Exercise instructions. In the proof excerpt, what reason is given for equation (53), and what expressions does that reason supply for the two quantities in the ratio?

Source.
........
Since $T_{2}$ is a binary tree, we have

$$\begin{aligned} \lim _{n\rightarrow \infty }\frac{|T^{(a_{n}+\phi (n))}|}{|L^{a_{n}+\phi (n)}_{a_{n}}|}=\lim _{n\rightarrow \infty }\frac{2^{a_{n}+\phi (n)+1} -1}{2^{a_{n}}(2^{\phi (n)+1} -1)} = 1. \end{aligned}$$

(53)

Equation (51) immediately follows from (50), (52) and (53). $\square $

Now, we present the proof of Theorem 3.1 as follows.

Proof of Theorem 3.1

It is easy to see from (24) that $\lim \limits _{n\rightarrow \infty }\phi (n) = \infty $ and (34) is satisfied. By (25) and Lemma 4.2, we have

$$\begin{aligned} \lim _{n\rightarrow \infty }\frac{1}{|L^{a_{n}+\phi (n)}_{a_{n}}|}\sum _{t\in L^{a_{n}+\phi (n)-1}_{a_{n}}}|P_{t}(y_{1},y_{2}|x)-P(y_{1},y_{2}|x)|=0. \end{aligned}$$

(54)

Let $g_{t}(x,y_{1},y_{2}) = I_{k}(y_{1})$ in Lemma 4.1. Obviously, $\{g_{t}(x,y_{1},y_{2}),t \in T_{2}\}$ are uniformly bounded. Since

$$\begin{aligned} H_{a_{n},\phi (n)}(\omega ) = \sum _{t\in L^{a_{n}+\phi (n)-1}_{a_{n}}}I_{k}(X_{t^{1}}) = S^1_k(L^{a_{n}+\phi (n)-1}_{a_{n}} ), \end{aligned}$$

(55)
........
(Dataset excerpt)

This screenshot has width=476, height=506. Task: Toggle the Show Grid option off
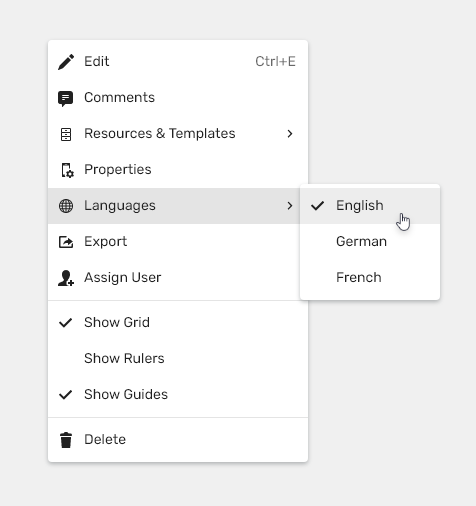[x=178, y=322]
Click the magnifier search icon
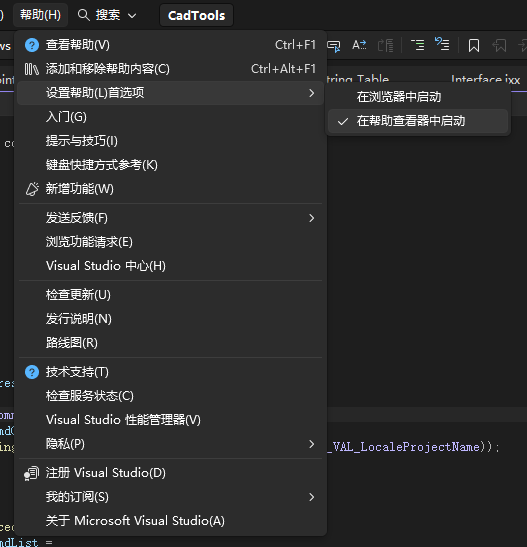Screen dimensions: 527x547 pos(84,15)
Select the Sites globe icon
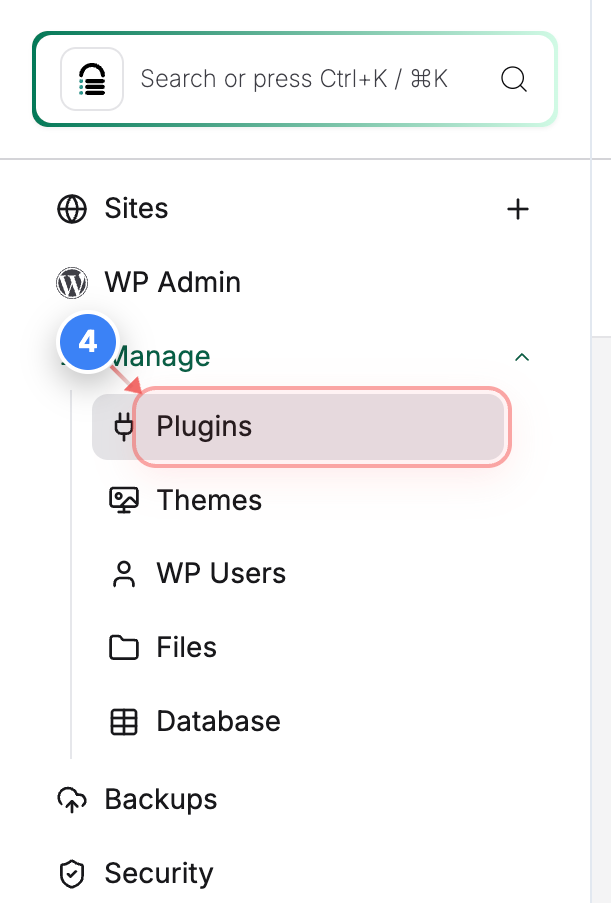The height and width of the screenshot is (903, 611). [x=71, y=209]
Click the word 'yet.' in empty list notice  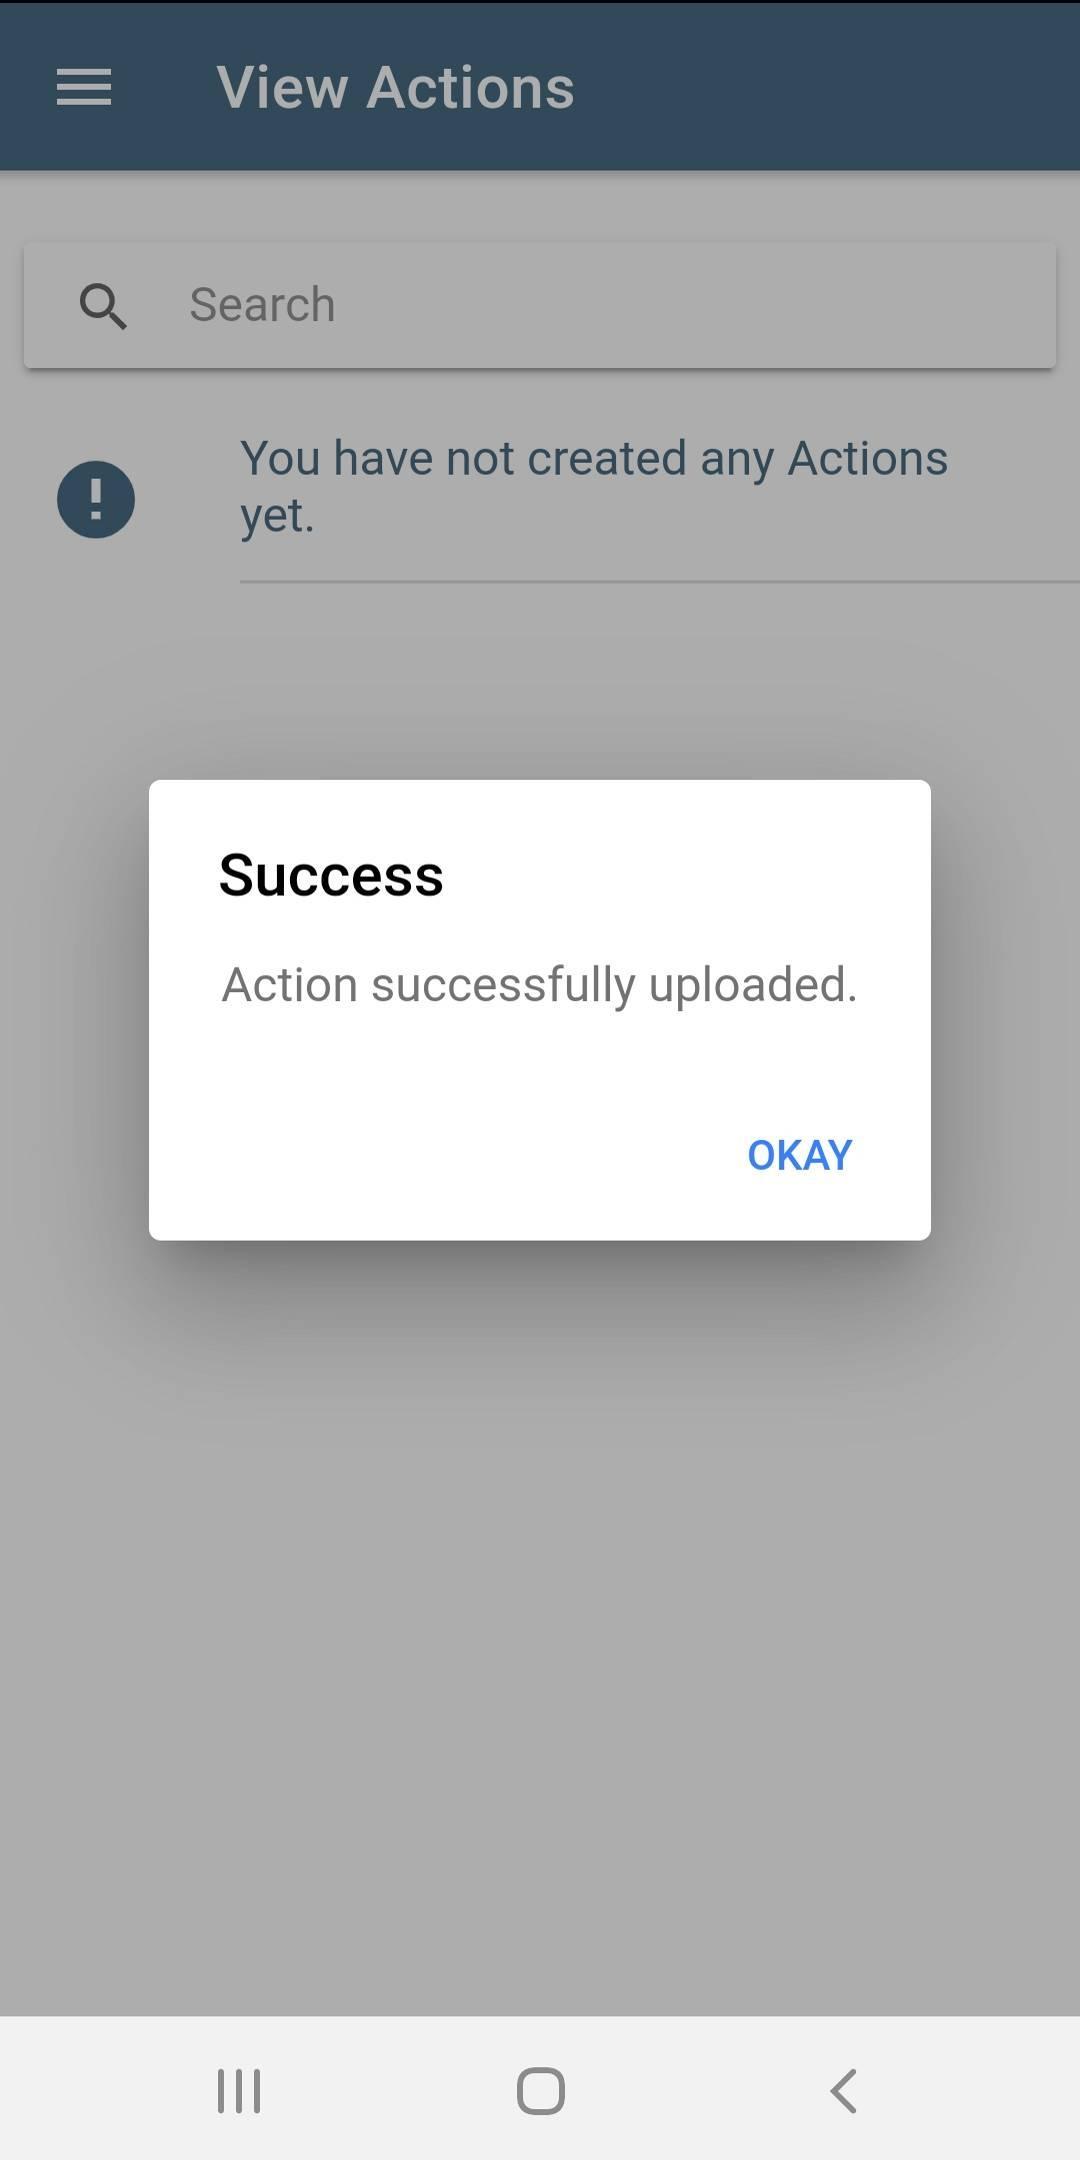(277, 516)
........
The result. Equation (53) holds because T₂ is a binary tree. The numerator |T^(aₙ+φ(n))| becomes 2^(aₙ+φ(n)+1) − 1, and the denominator |L^(aₙ+φ(n))_(aₙ)| becomes 2^(aₙ)(2^(φ(n)+1) − 1). The limit of their ratio as n → ∞ is 1.